22. Would you judge of a man? says the Holy Spirit. (Prov. xiii. 20.) Observe who are his companions. How can he who loves God, and who loves nothing except in and for God, enjoy the intimate companionship of those who neither love, nor know God, and who look upon love to Him as a weakness? Can a heart full of God and sensible of its own frailty, ever rest, and be at ease with those who have no feelings in common with it, but are ever seeking to rob it of its treasure? Their delights, and the pleasures of which Faith is the source, are incompatible.
23. I am well aware that we cannot, nay, that we ought not to break with those friends to whom we are bound by esteem of their natural amiability, by their services, by the tie of sincere friendship, or by the regard consequent upon mutual good offices. Friends whom we have treated with a certain familiarity and confidence, would be wounded to the quick, were we to separate from them entirely; we must gently and imperceptibly diminish our intercourse with them, without abruptly declaring our alteration of sentiment; we may see them in private, distinguish them from our less intimate friends, and confide to them those matters in which their integrity and friendship enable them to give us good advice, and to think with us, although our reasons for so thinking are more pure and elevated than theirs. In short, we may continue to serve them, and to manifest all the attentions of a cordial friendship, without suffering our hearts to be embarrassed by them.
24. How perilous is our state without this precaution! If we do not, from the first, boldly adopt all measures to render our piety entirely free and independent of our unregenerate friends, it is threatened with a speedy downfall. If a man surrounded by such companions be of a yielding disposition and inflammable passions, it is certain that his friends, even the best-intentioned ones, will lead him astray. They may be good, honest, faithful, and possessed of all those qualities which render friendship perfect in the eye of the world; but, for him, they are infected, and their amiability only increases the danger. Those who have not this estimable character, should be sacrificed at once; blessed are we, when a sacrifice that ought to cost us so little, may avail to give us so precious a security for our eternal salvation!
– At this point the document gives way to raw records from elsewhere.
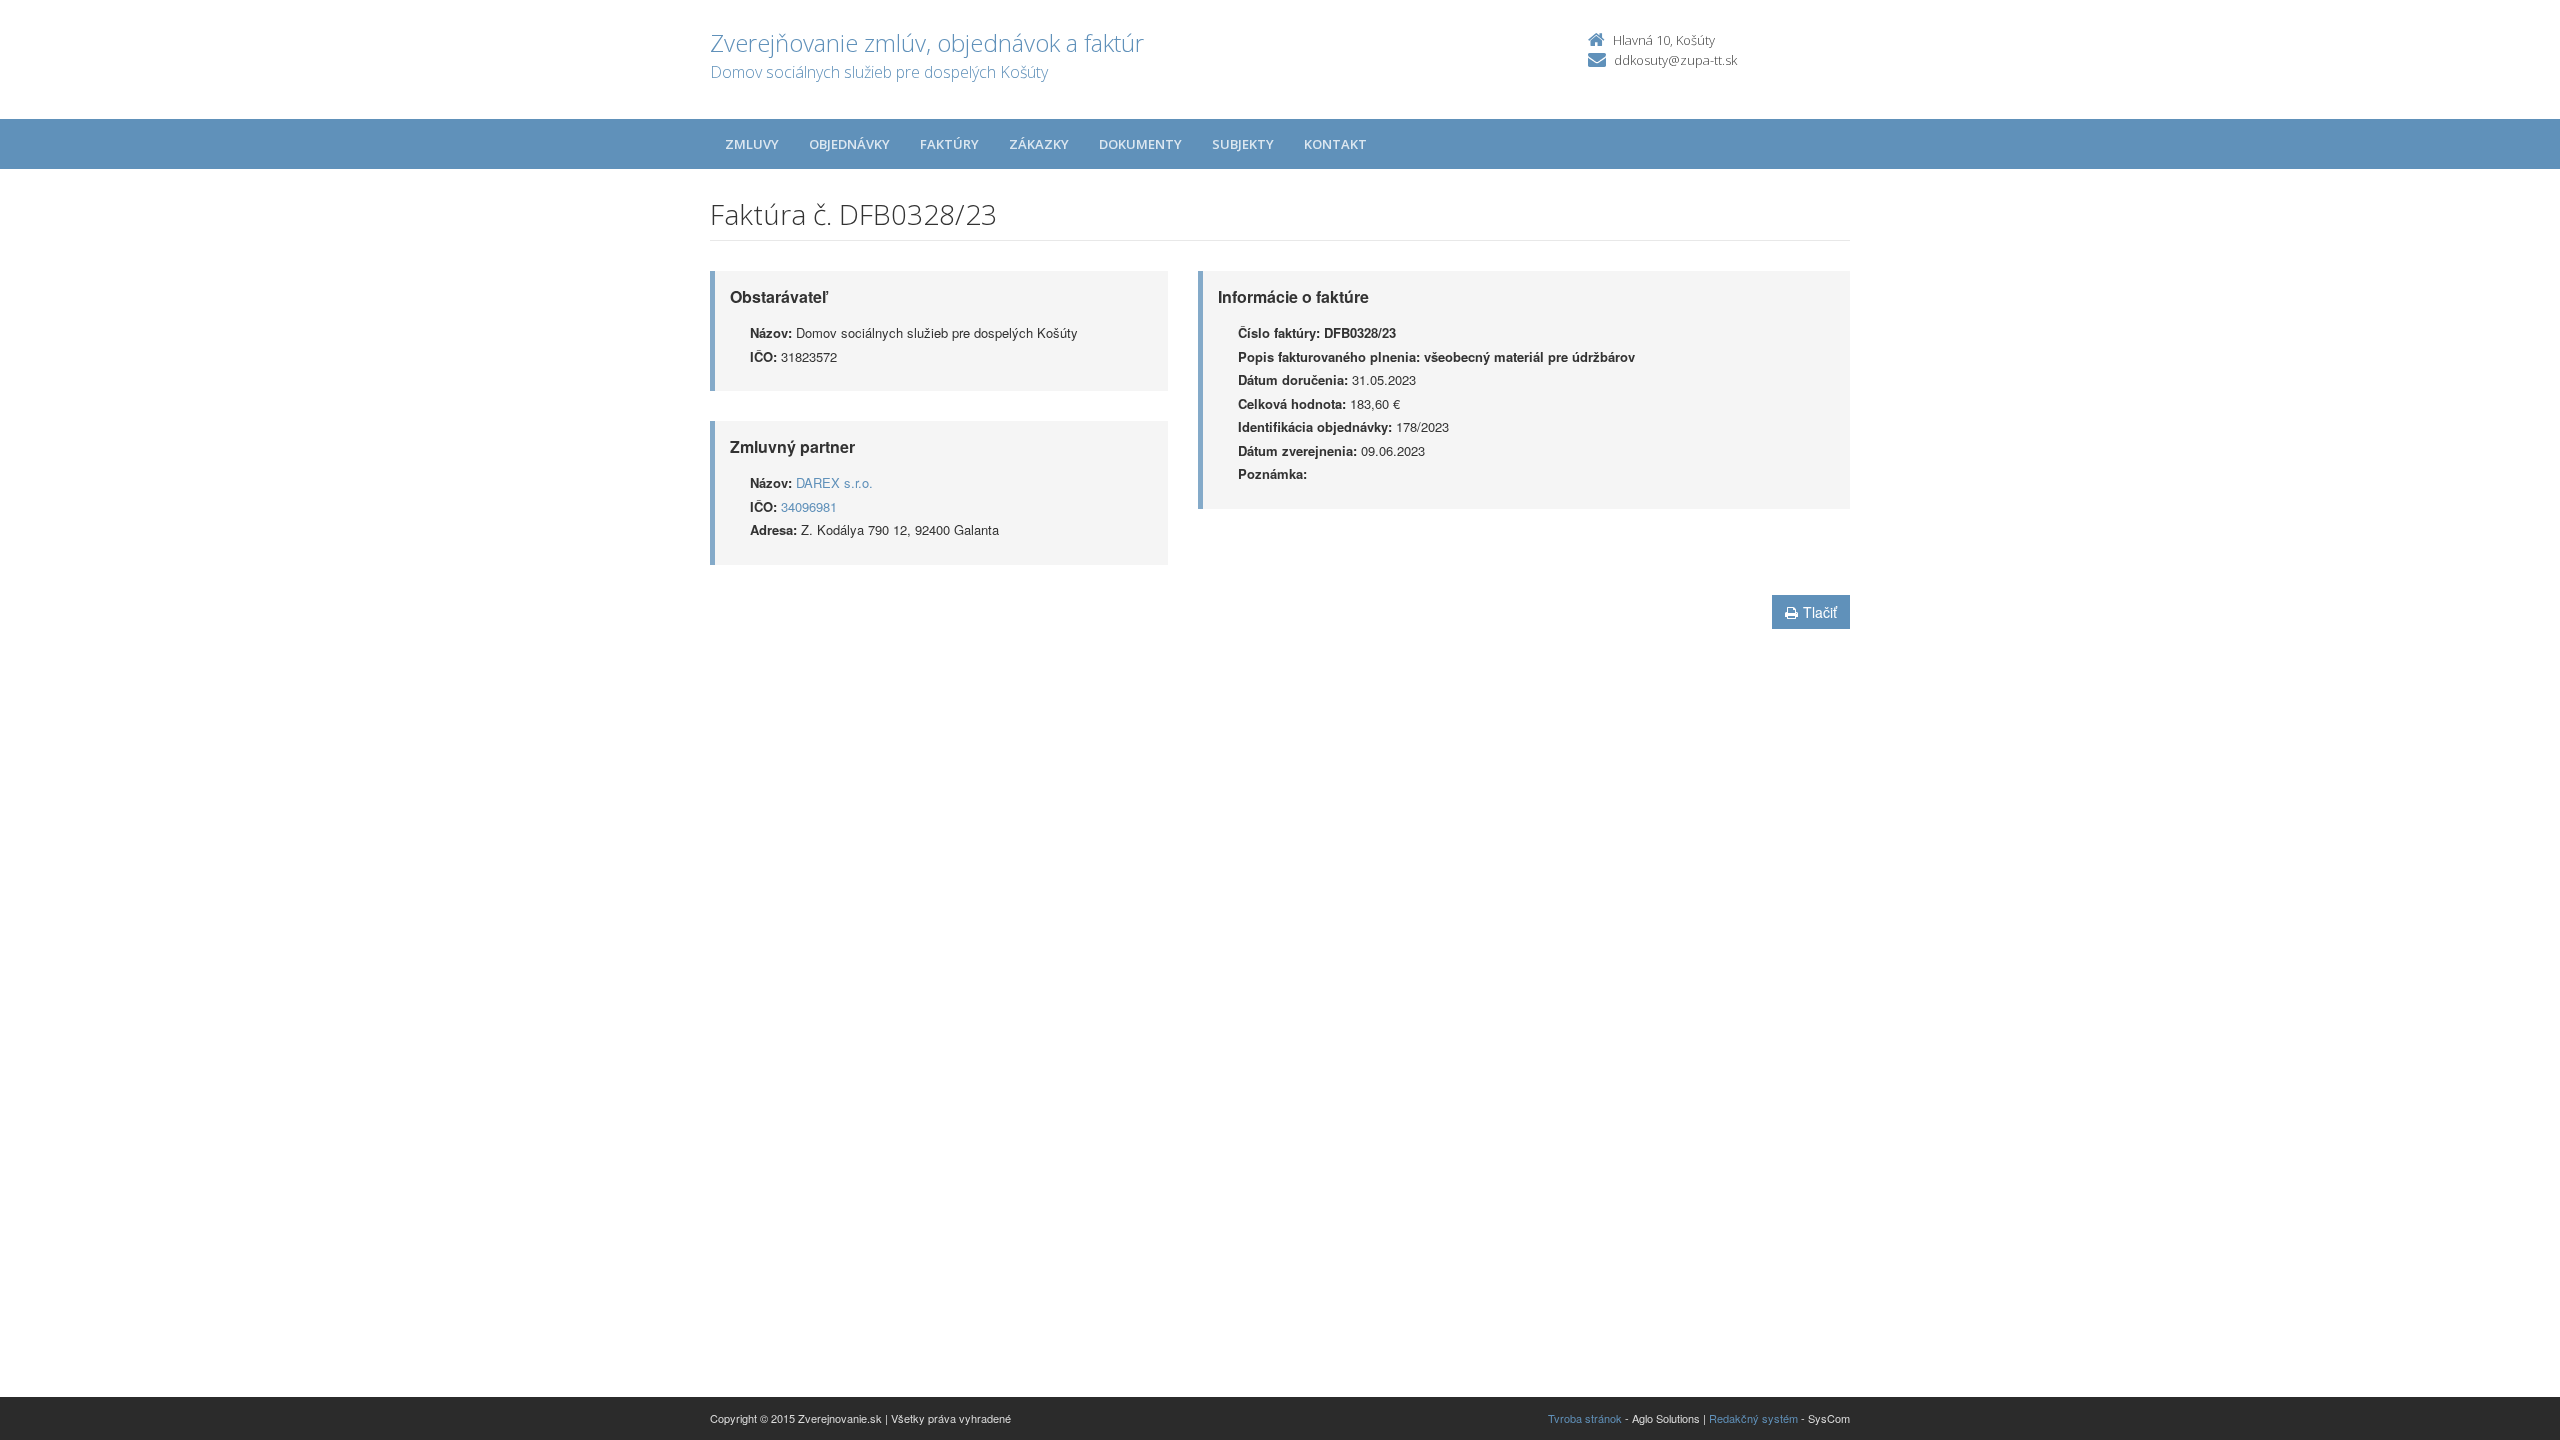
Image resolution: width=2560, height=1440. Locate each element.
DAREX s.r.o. (834, 482)
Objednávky (849, 144)
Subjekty (1243, 144)
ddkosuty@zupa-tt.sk (1675, 60)
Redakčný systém (1753, 1418)
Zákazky (1039, 144)
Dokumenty (1140, 144)
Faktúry (949, 144)
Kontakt (1335, 144)
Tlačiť (1820, 612)
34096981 (809, 506)
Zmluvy (752, 144)
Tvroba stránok (1585, 1418)
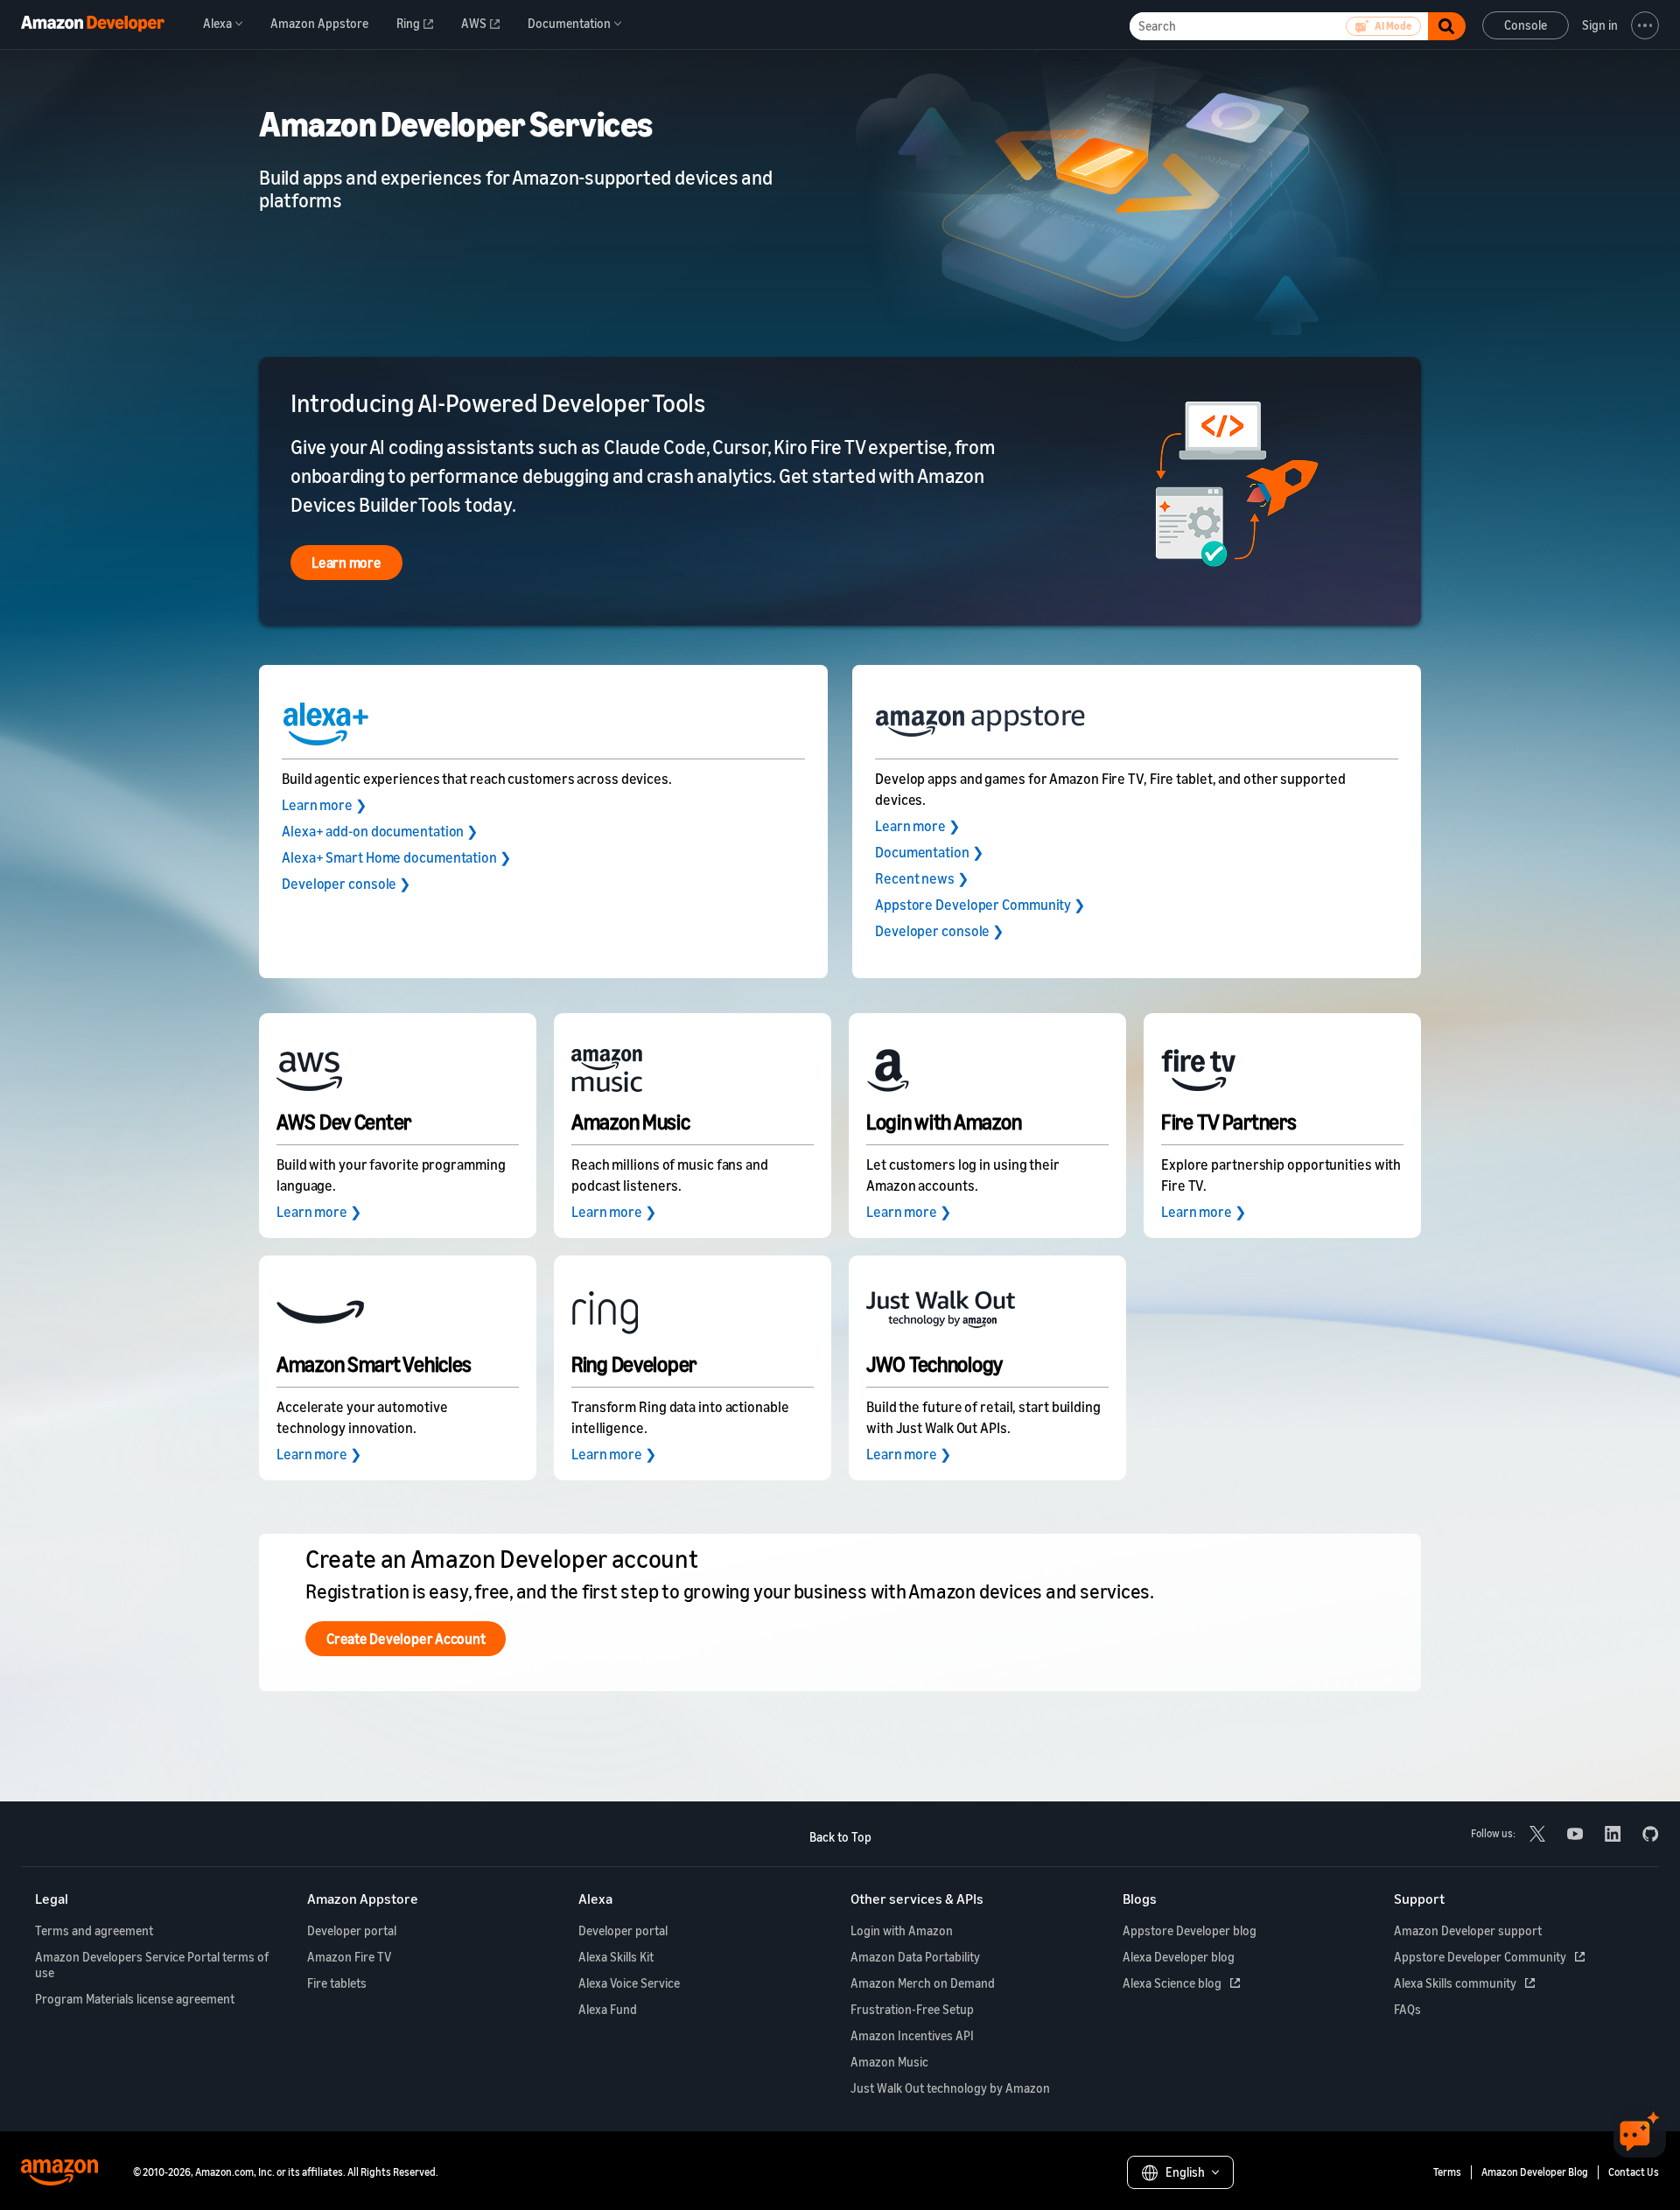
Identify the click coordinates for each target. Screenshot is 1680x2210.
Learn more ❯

25. Not only, then, should we be exceedingly careful whom we will see, but we must also reserve the necessary time that we may see God alone in prayer. Those who have stations of importance to fill, have generally so many indispensable duties to perform, that without the greatest care in the management of their time, none will be left to be alone with God. If they have ever so little inclination for dissipation, the hours that belong to God and their neighbor disappear altogether.
We must be firm in observing our rules. This strictness seems excessive, but without it everything falls into confusion; we become dissipated, relaxed and lose strength; we insensibly separate from God, surrender ourselves to all our pleasures, and only then begin to perceive that we have wandered, when it is almost hopeless to think of endeavoring to return.
Prayer, prayer! this is our only safety. “Blessed be God which hath not turned away my prayer, nor his mercy from me.” (Ps. 116:20.) And to be faithful in prayer it is indispensable that we should dispose all the employments of the day, with a regularity nothing can disturb.